▶ [Text block]
- Opening Delimiter -
Saturday 23 January 2010

Some People Died. You Didn't Hear.

Via Helen at Bird of Paradox, disturbing news of the death of Myra Ical in Houston, Texas. Disturbing not just because she had to 'go down fighting for her life' but because every news report has (a) characterised her as a cross-dressing man and (b) they've pointed out the area where she died was 'known for drugs and prostitution'. This despite the fact that the detective in charge of the case (and the US police aren't known for being friends of trans people) said there is no evidence that drugs or prostitution had anything to do with her death.

Not that that's news, of course. As Anton Vowl at Enemies of Reason has pointed out, the media have form for distorting reality to fit an agenda. So reports of aid distribution in Haiti talk about machete-wielding mobs even if no-one on the ground has seen a machete. Similarly, a trans woman has been murdered? Has to be about drugs or prostitution. Because, y'know, trans people, they're all druggies and perverts. Sure.

This thought process has a long history though. It's called dehumanisation. It invariably lets the worst kind of privileged people, who only see themselves as fully human, off the hook. So vulnerable people in Haiti become machete-wielding savages and suddenly we don't have to care if they're dying of hunger and lack of proper medical treatment. Marginalised trans women become drug-crazed cross-dressing perverts, and suddenly we don't have to care that they spent their last few minutes on earth kicking and scratching to try and fight off some sick, evil piece of shit that wanted to kill them just because of who they were.
- Closing Delimiter -
▶ [Work request A] List every person the blog post on Myra Ical's death mentions by name.
▶ [Work request B] Please carry on the blog post on Myra Ical's death from where it stops, before the entries begin.

▶ [Information provided]
- Opening Delimiter -
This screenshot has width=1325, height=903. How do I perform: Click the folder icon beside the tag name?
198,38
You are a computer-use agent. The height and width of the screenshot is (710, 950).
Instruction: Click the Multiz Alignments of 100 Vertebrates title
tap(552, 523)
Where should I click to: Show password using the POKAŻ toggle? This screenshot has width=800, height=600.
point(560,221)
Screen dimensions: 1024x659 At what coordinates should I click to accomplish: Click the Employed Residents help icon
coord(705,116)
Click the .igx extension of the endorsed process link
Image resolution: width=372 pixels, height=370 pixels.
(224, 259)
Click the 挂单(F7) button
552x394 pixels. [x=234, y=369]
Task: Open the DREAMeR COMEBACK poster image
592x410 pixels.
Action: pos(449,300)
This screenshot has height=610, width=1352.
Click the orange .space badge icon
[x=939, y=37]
- Closing Delimiter -
- Opening Delimiter -
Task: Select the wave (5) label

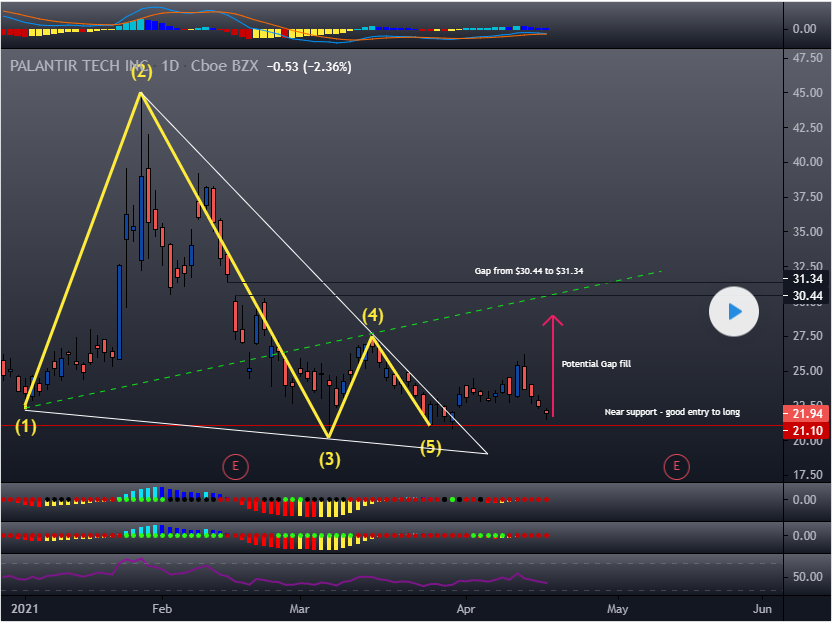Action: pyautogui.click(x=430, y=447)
- Closing Delimiter -
- Opening Delimiter -
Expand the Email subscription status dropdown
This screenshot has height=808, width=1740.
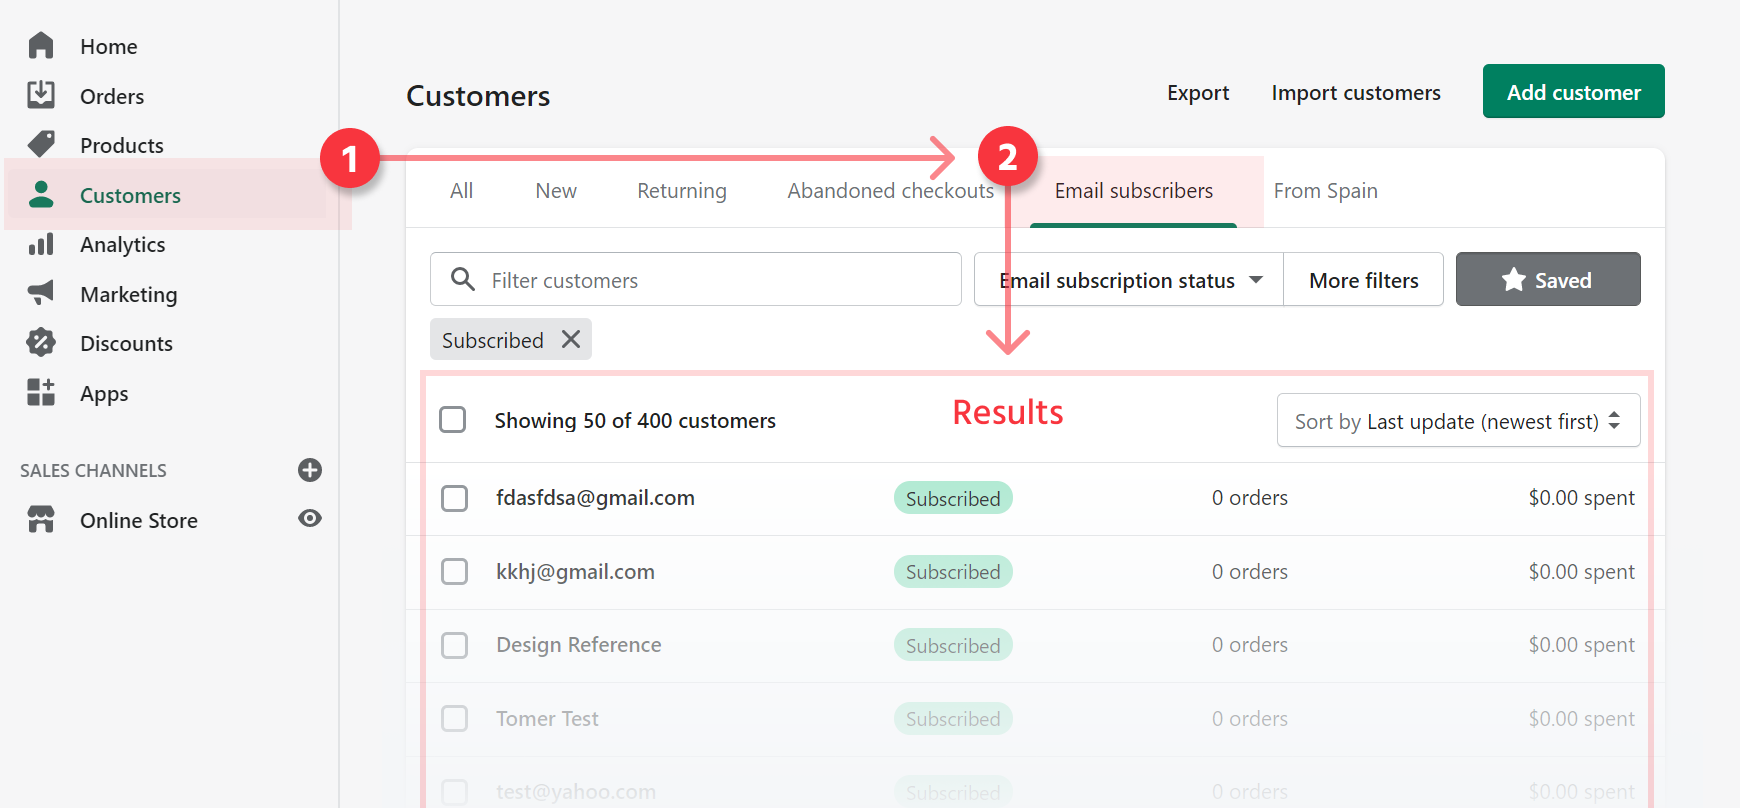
- Closing Delimiter -
▶ [Result A] Helen, Myra Ical, Anton Vowl

▶ [Result B]
More than that, though, it enables a climate where those killings can flourish. In Honduras, a year ago this month, trans human rights activist Cynthia Nicole was murdered. Disturbingly, she seems to be one of many. There are reports that there has been an ongoing trend of violent harassment of trans people in Honduras of late. Why is this?

Undoubtedly it's because some people lack a properly-nuanced understanding of gender issues. Undoubtedly it's because some guys don't like to find out that the hot chick they've been making eyes at all night was born with, and may still have, a set of genitalia different from what they were expecting. But it's more than that.

People kill women like Cynthia Nicole and Myra Ical because the media dehumanises those women. Because it encourages the view that they're 'not real', that they're 'deceptive', that they're 'perverts', that they're not like us. They kill them because the culture tells them it's okay.

This is why, when I get angry at pricks like Letterman or even generally stand-up guys like Stephen Fry repackaging transphobic bullshit for an audience of millions, it matters. It matters because that sort of attitude fosters a climate in which some people feel it's alright to kill trans women. And that, it shouldn't need saying, is wrong. And, as Recursive Paradox points out at Genderbitch, it doesn't matter if that wasn't intended.   It still causes harm. It still kills people.

A woman died this week. Her death wasn't widely reported, because it didn't fit a pre-existing mainstream media narrative, and because the media knew a lot of people wouldn't care that she had died. But her death matters. Her life matters. And we cannot, and should not, connive with a culture that says that that isn't the case.